## BEGIN

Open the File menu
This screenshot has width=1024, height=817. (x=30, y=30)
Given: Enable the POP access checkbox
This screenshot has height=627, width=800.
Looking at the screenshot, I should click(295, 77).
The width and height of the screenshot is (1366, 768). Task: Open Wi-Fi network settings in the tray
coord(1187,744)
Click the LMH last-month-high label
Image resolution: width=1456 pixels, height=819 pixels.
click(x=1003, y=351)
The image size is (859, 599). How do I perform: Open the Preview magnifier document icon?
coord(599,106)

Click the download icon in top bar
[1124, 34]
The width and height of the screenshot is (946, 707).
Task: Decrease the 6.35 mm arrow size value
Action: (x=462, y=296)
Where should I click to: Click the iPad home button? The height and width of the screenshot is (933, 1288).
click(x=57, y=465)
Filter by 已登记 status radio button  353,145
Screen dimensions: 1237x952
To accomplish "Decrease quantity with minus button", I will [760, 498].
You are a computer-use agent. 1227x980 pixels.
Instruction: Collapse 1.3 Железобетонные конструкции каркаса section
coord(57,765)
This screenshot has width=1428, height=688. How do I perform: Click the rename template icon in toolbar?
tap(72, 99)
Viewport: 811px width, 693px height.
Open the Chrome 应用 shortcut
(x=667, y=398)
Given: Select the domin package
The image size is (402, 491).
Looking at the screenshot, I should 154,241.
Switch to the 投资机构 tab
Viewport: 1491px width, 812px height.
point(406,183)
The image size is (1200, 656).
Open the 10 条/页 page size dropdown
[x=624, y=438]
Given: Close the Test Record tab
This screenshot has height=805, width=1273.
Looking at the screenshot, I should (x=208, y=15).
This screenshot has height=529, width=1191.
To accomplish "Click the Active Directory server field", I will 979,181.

## END

> [Work to complete]:
Put the part of the entries above that opens with the line containing "This screenshot has width=1428, height=688." and closes with the line containing "point(406,183)" into a Markdown table with the columns "Row" and "Line". Number each line in order and skip any blank ones.

> [Expected output]:
| Row | Line |
|---|---|
| 1 | This screenshot has width=1428, height=688. How do I perform: Click the rename template icon in toolbar? |
| 2 | tap(72, 99) |
| 3 | Viewport: 811px width, 693px height. |
| 4 | Open the Chrome 应用 shortcut |
| 5 | (x=667, y=398) |
| 6 | Given: Select the domin package |
| 7 | The image size is (402, 491). |
| 8 | Looking at the screenshot, I should 154,241. |
| 9 | Switch to the 投资机构 tab |
| 10 | Viewport: 1491px width, 812px height. |
| 11 | point(406,183) |